Figure 6: Ordination of word frequencies for Voynich and three pooled Latin texts, by paragraph.
Question: are the VMS sections more or less different than can be explained by topic?
The A/B language distinction in the VMS shows up reasonably well in an ordination on character frequencies (Fig.
3). No similar division is apparent in the Latin texts. An ordination on the character frequencies of all three texts togethers demonstrates that they all have very similar character frequences (Fig.
4).
The A/B language distinction in the VMS shows up even more clearly in an ordination on word frequencies (Fig.
5). The Latin texts show some separation, but there is considerable overlap (Fig.
6).
3 Character Frequencies
The ordination analyses suggested that there was little difference in character frequency patterns among the three Latin texts.

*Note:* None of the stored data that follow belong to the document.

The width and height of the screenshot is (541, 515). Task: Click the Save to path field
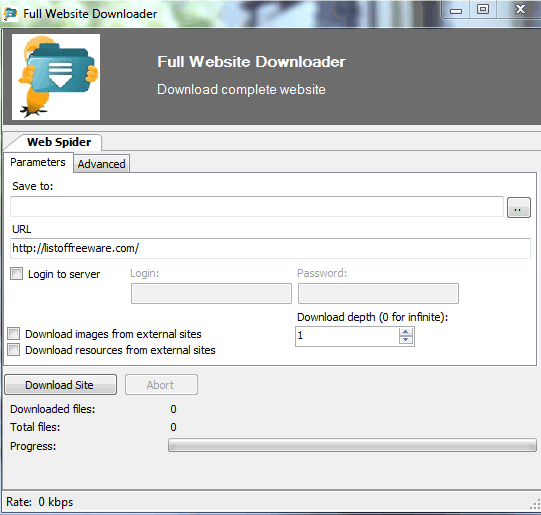257,207
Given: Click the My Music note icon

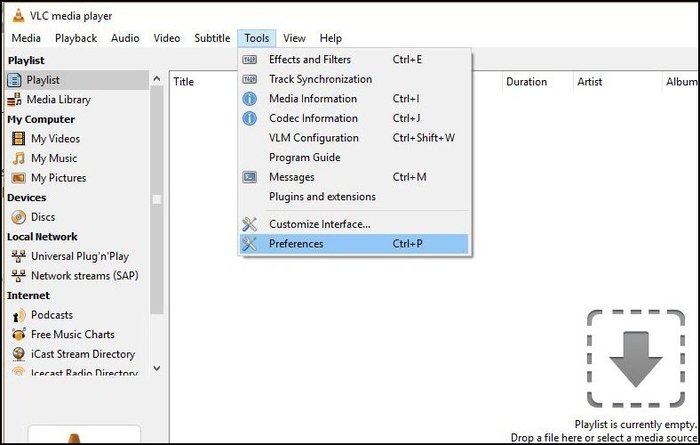Looking at the screenshot, I should [x=18, y=158].
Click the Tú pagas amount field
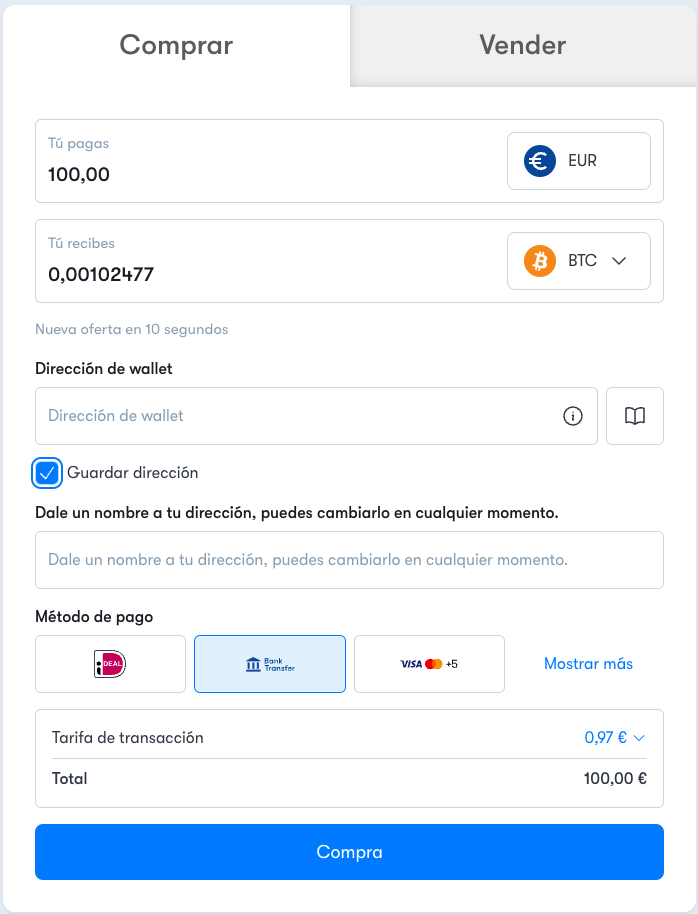The image size is (698, 914). (x=268, y=161)
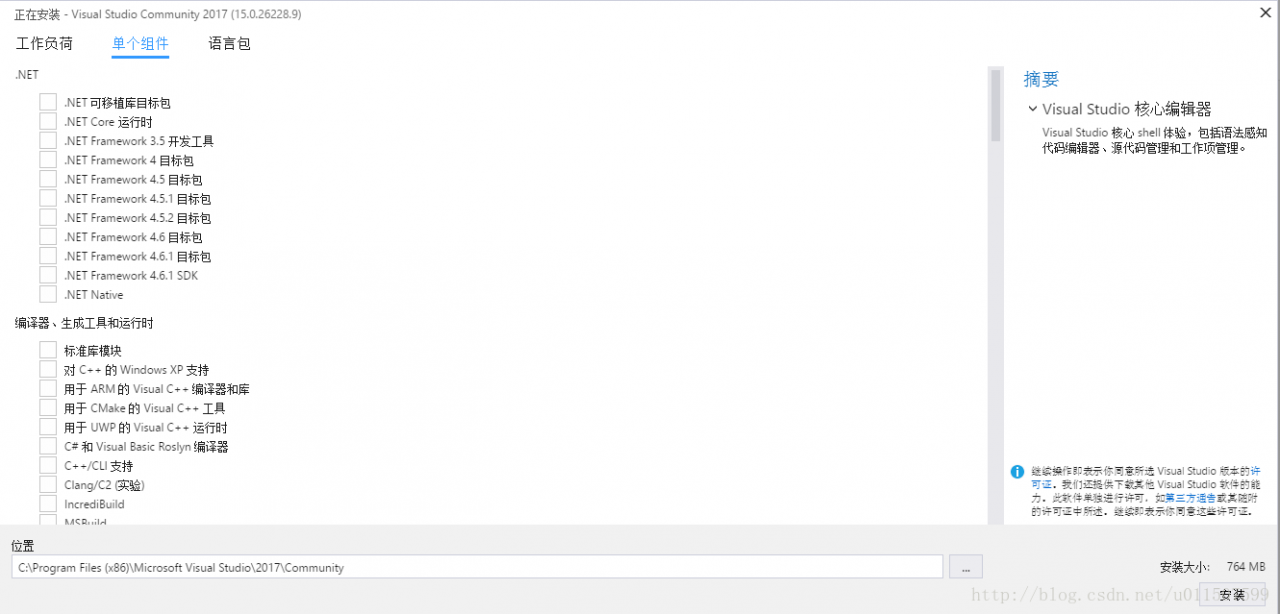
Task: Click the blue info icon beside license text
Action: [1017, 471]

Unlike the VMS subsets, there is little difference in overall character frequencies between the different Latin texts (Fig.
7).
Figure 7: Character distribution in the three Latin texts.
Figure 8: Word frequencies in the three Latin texts.

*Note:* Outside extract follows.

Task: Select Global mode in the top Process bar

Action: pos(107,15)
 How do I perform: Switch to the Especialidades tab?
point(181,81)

The word frequency distributions are not as extreme as that of set H of the VMS (Fig.
8). In l1 and l2,
et has more than three times as many occurrences as the next most common word.

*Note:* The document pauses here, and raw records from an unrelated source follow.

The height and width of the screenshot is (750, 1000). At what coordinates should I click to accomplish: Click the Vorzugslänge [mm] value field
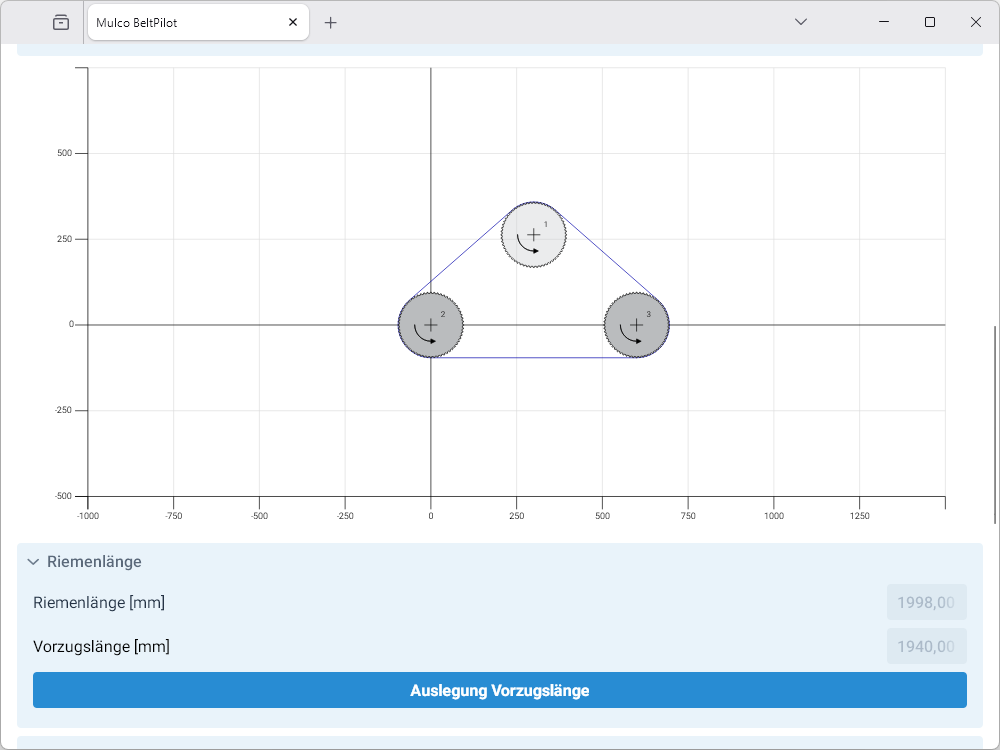[926, 646]
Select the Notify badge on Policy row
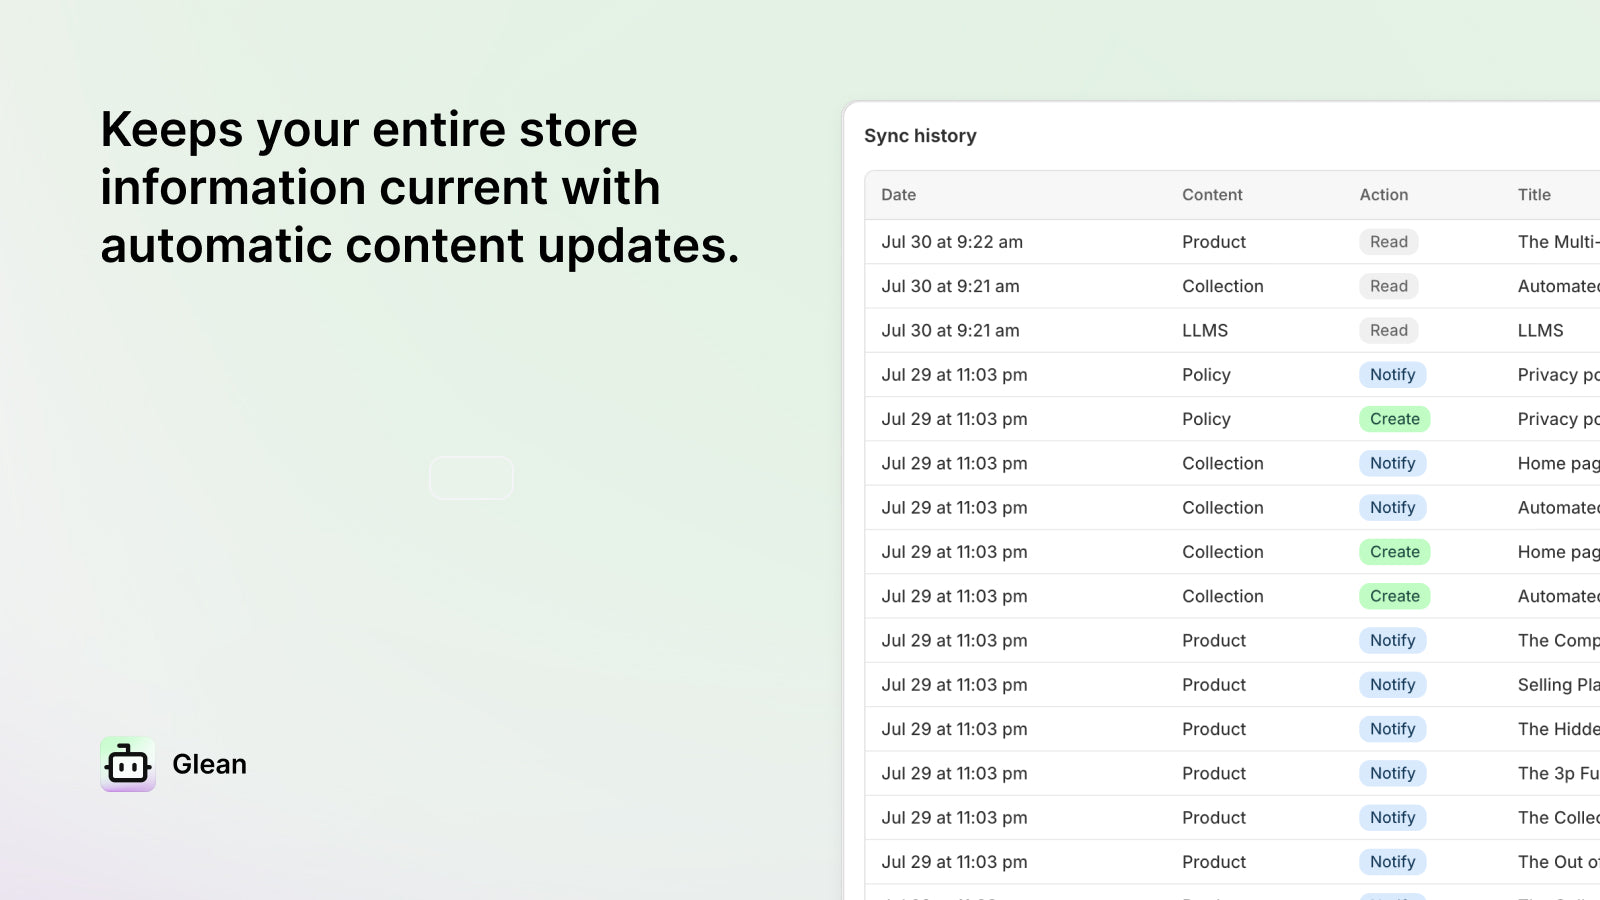This screenshot has width=1600, height=900. (1392, 374)
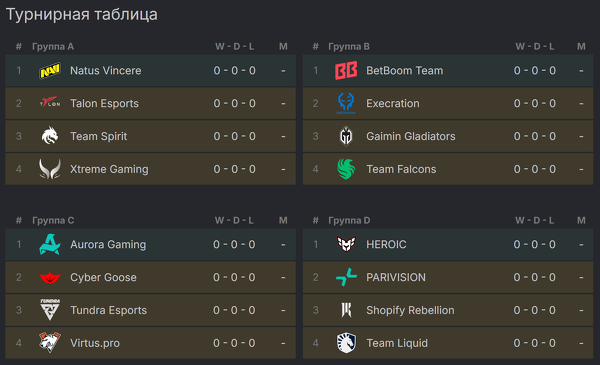Click the Cyber Goose red logo
600x365 pixels.
(50, 277)
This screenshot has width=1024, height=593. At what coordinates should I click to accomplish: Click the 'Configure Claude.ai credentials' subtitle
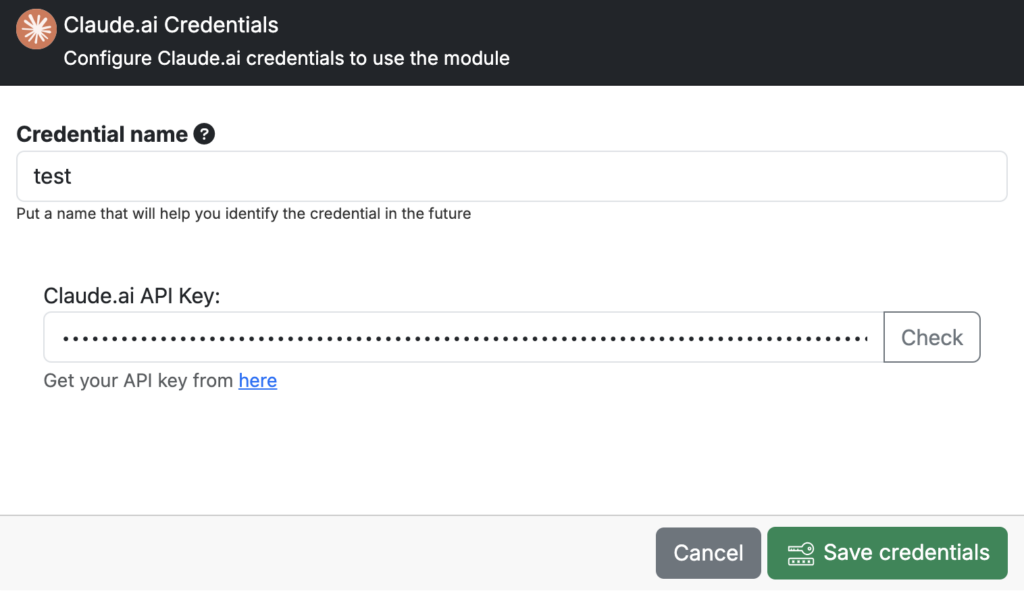coord(286,58)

Ten most common words in l1 (percentage occurrence):
et est cum in ut ad quae sunt atque ex
5 1 1 1 1 1 1 1 1 1
Ten most common words in l2:
et in quod quae nec res rebus esse rerum atque
2 2 1 1 1 1 1 1 1 1
Ten most common words in l3:
et in est autem ex quod ad a cum per
4 2 2 1 1 1 1 1 1 1
The same word is most frequent in all three Latin texts, and another appears in the top four in all texts, but the same is not true of the Voynich sections. Set H shows extreme skew, and no word is found in the top four in any two sets.
Word length is longer in the Latin texts than in the VMS, and the mean number of occurrences of each word is lower (Table
1). The percentage of words that occur only once is similar in the Latin texts and VMS, although l1 is lower than the others.
| Paras | Chars | Word occ. | Word length | Words | N occ. | Pct. Unique Words |
l1 | 39 | 39250 | 6479 | 6.1 | 3404 | 1.9 | 22 |
l2 | 69 | 40598 | 7266 | 5.6 | 2699 | 2.7 | 32 |
l3 | 172 | 62546 | 10785 | 5.8 | 4010 | 2.7 | 32 |
Table 1: Text Characteristics